Critiques

Migraaaants : Comme autant de bouteilles à la mer

Conséquences de la mondialisation, des guerres civiles, des famines, des changements climatiques, les crises migratoires se multiplient un peu partout sur la planète. Des populations entières souffrent, étouffent et sont poussées à l’exil dans l’espoir d’une vie meilleure. On ne peut oublier la scène dramatique de cet enfant d’origine syrienne mort noyé en Méditerranée et découvert sur une plage turque en 2015. Ou encore, plus récemment, les 39 victimes vietnamiennes retrouvées dans un camion frigorifique près de Londres en Grande-Bretagne, résultat d’un sordide trafic de migrants.

Et pourtant, face à ces drames abjects, l’indifférence gagne du terrain. Anesthésiée par ce venin pernicieux, l’opinion publique a besoin d’être secouée. D’où la pertinence de présenter un texte comme celui de Mateï Visniec pour provoquer des réactions, susciter la réflexion. Né en 1956 dans la Roumanie totalitaire de Ceausescu, attiré par Kafka, Camus, Beckett, Ionesco et inspiré par le théâtre de l’absurde et du grotesque, cet auteur installé en France depuis 1987 use d’une plume  vitriolique. Ses textes sont traduits et joués dans plus d’une trentaine de pays.

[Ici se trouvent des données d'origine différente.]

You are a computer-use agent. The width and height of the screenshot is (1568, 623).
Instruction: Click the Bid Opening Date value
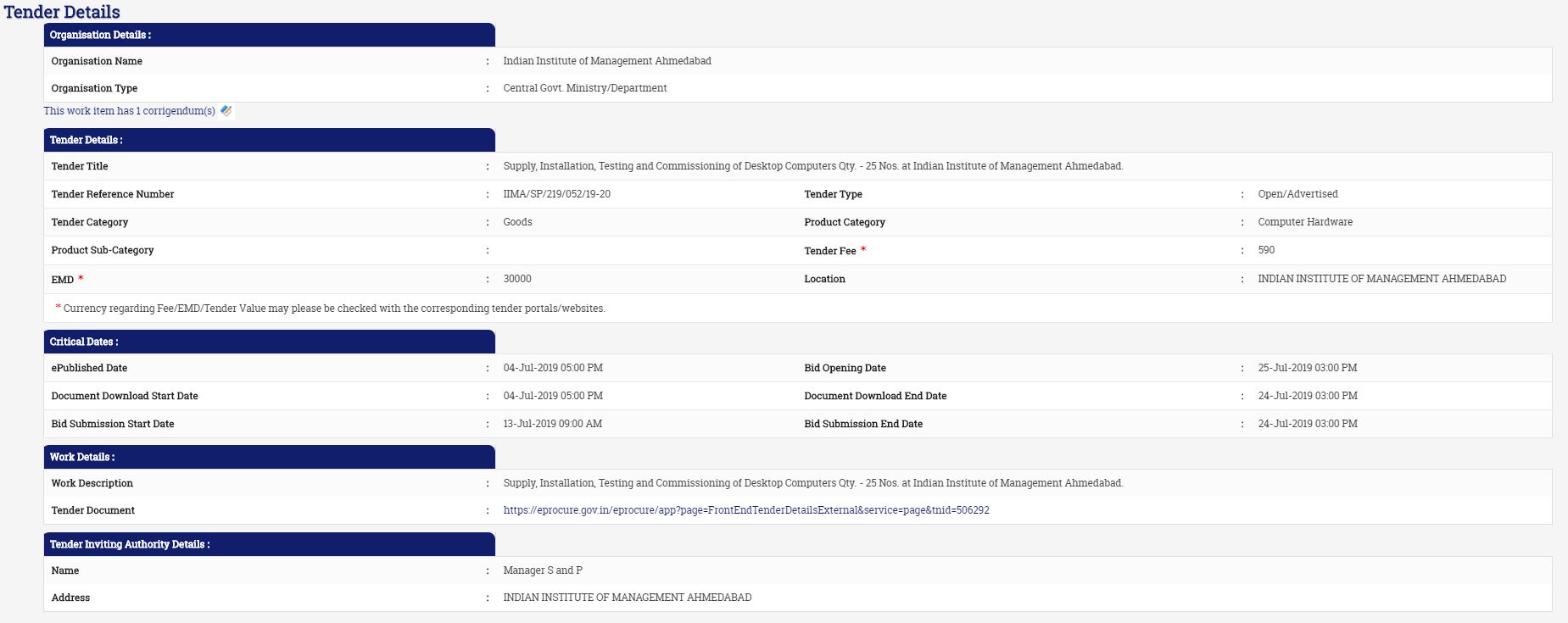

Avec Migraaaants, Visniec signe une oeuvre frontale, composée de courtes scènes qui soulignent les contradictions d’un monde en pleine mutation. Ainsi, une migrante paye de son capital physique (rein, cornée) le droit de passage vers l’occident. Un président d’une démocratie bien-pensante doit réagir face au flot incessant de réfugié ·es pour contrer l’émergence de l’extrême droite dans son pays. Un grand-père cherche l’endroit où ont été inhumés ses enfants et petits-enfants, échoués sur une île perdue. Des publicitaires sans scrupules s’évertuent à inventer des gadgets anti-migratoires : barbelés écolo-esthétiques et détecteurs de battements de cœur pour débusquer les clandestin·es. Le ton est résolument caustique. Avec pareille matière, on est prêt à prendre le large et à faire face à la tempête.

Migraaants

Ressac attendu

Dans la salle intime du Théâtre Prospero, la scénographie est minimaliste. Quelques tabourets et deux lignes parallèles qui traversent l’espace scénique, suggérant tantôt des frontières, tantôt le bord de mer ou encore le bastingage d’une embarcation, constituent l’essentiel du décor. En fond de scène, un ensemble de vêtements monochromes placardés sur un panneau évoquent les lambeaux de vie laissés à la dérive. 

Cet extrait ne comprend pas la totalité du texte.